The Minnesota judicial branch's website was unavailable to the public for several days in late December because of outside attacks aimed at overwhelming its system, according to information released by the state Friday.
The "distributed denial-of-service" (DDOS) attacks were primarily launched from Asia and Canada, said a statement from State Court Administrator Jeff Shorba that did not discuss a possible motive.
The website visited by thousands every day looking to access court resources and information, www.mncourts.gov, was down for several hours from Dec. 21 to 31.
"In a DDOS attack, an outside entity attempts to overwhelm an online resource with so much network traffic that it is no longer accessible to legitimate users," said Shorba's statement. "During these attacks, the Minnesota Judicial Branch did not experience any form of data breach or inappropriate access to court records, nor is there any evidence to suggest that the attackers attempted to gain access to Judicial Branch records or information."
The attacks were reported to the federal government and Canadian authorities.
According to Shorba's statement: The website was attacked on Dec. 8, 21 and 31. After the second attack, state court administration limited outside access to the website so safeguards could be installed to protect the site from future attacks. The move prevented additional attacks, but staff monitoring the situation saw that attackers were keeping tabs on the site "seemingly trying to determine when they would be able to launch another DDOS attack."
The website was made publicly available on Dec. 31, and immediately experienced another attack.
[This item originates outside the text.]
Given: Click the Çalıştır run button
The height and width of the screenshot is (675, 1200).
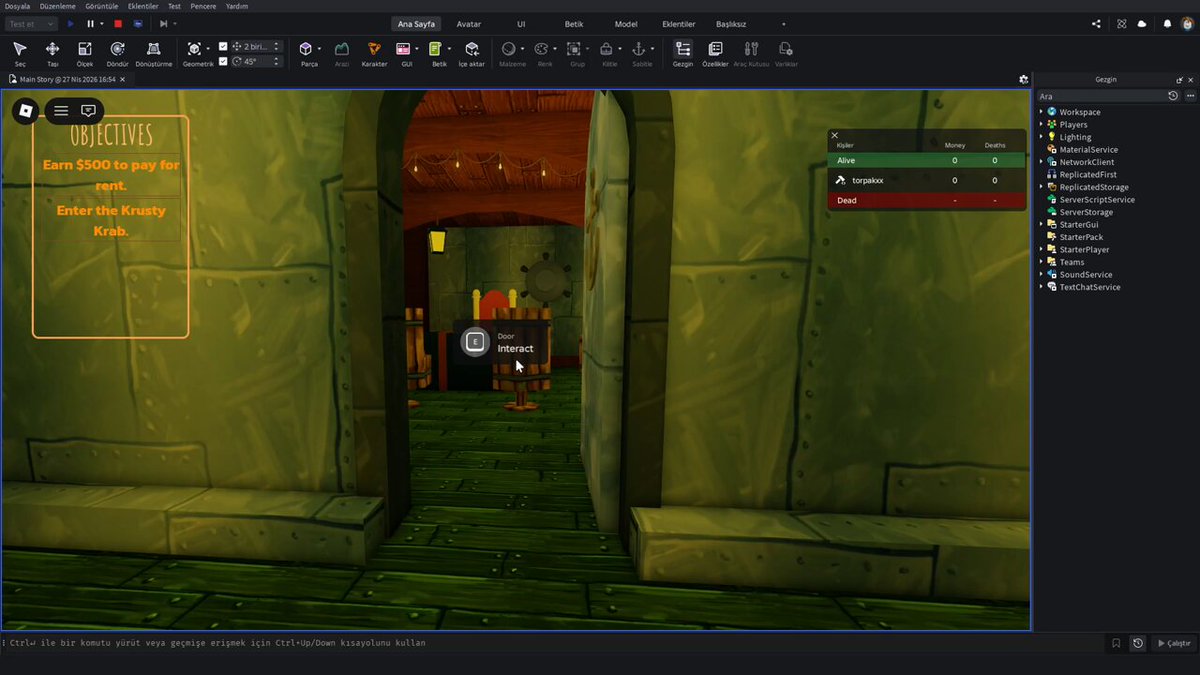Looking at the screenshot, I should pos(1173,643).
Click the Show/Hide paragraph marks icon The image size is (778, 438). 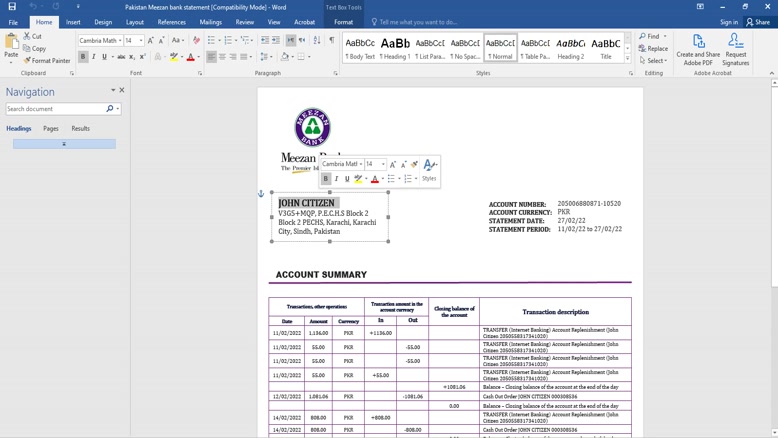[332, 41]
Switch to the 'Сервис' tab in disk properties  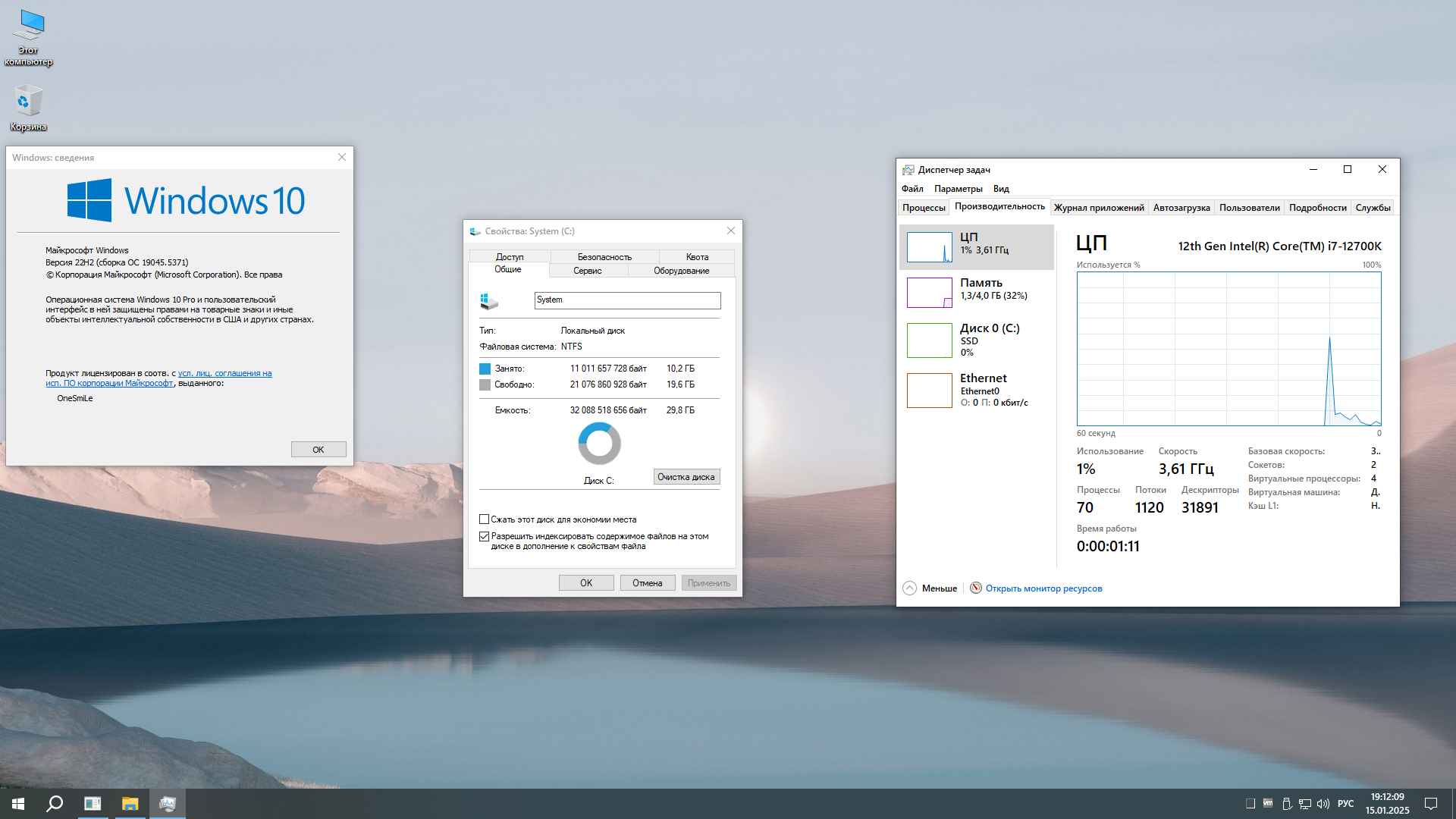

But, Shorba said, the new safeguards permitted the public to access the website during the attack.
"According to investigatory agencies and industry experts, DDOS attacks are becoming increasingly common against high-profile websites in both the public and private sectors," Shorba said. "While we cannot prevent these attacks from being launched, the Minnesota Judicial Branch is now better prepared to respond to these types of attacks in the future."
State courts were not affected by the web attacks, Shorba said. Judges and court staff were able to access case information, and the public was able to access documents and records, pay fines and conduct other business with the court.